#### [What the task asks]
Which lines below contain the word "located"? Copy each of them in full.

[[ Extracted material, beginning ]]

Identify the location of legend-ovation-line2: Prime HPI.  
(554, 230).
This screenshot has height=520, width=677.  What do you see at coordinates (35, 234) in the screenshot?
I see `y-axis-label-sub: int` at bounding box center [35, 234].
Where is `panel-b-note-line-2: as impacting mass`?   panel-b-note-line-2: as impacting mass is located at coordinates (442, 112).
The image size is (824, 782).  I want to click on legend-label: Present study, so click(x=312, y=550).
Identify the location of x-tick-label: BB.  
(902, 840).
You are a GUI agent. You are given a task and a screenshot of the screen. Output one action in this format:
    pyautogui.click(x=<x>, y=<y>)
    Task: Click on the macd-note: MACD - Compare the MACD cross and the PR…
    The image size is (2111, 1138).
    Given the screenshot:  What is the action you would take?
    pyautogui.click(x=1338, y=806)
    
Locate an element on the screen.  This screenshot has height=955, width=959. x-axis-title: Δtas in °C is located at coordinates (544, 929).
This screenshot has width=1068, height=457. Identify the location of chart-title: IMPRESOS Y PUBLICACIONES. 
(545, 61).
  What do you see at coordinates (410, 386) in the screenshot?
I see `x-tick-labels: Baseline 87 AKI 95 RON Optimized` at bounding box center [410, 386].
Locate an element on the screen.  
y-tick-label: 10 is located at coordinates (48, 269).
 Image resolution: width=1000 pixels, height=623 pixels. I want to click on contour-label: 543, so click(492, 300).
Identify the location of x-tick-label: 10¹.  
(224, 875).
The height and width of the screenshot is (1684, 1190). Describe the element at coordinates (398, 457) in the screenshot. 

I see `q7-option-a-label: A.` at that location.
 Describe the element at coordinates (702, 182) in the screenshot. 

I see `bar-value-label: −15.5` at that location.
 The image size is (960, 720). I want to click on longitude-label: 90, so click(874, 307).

[[ Extracted material, end ]]

#### [Answer to the exercise]
Where is `panel-b-note-line-2: as impacting mass`?   panel-b-note-line-2: as impacting mass is located at coordinates (442, 112).
Locate an element on the screen.  This screenshot has height=955, width=959. x-axis-title: Δtas in °C is located at coordinates (544, 929).
y-tick-label: 10 is located at coordinates (48, 269).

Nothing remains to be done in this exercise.